-------- Records supplied

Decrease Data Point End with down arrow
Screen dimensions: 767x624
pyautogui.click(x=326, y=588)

----------------
-------- Records supplied

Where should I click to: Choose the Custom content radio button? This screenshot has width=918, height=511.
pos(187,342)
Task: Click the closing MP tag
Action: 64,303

----------------
-------- Records supplied

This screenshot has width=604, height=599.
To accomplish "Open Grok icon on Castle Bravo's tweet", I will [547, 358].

----------------

◆ What this task involves
Repeat the lines starting with the line containing "Decrease Data Point End with down arrow" and ending with the line containing "pyautogui.click(x=326, y=588)", including both of those lines.

◆ Task output
Decrease Data Point End with down arrow
Screen dimensions: 767x624
pyautogui.click(x=326, y=588)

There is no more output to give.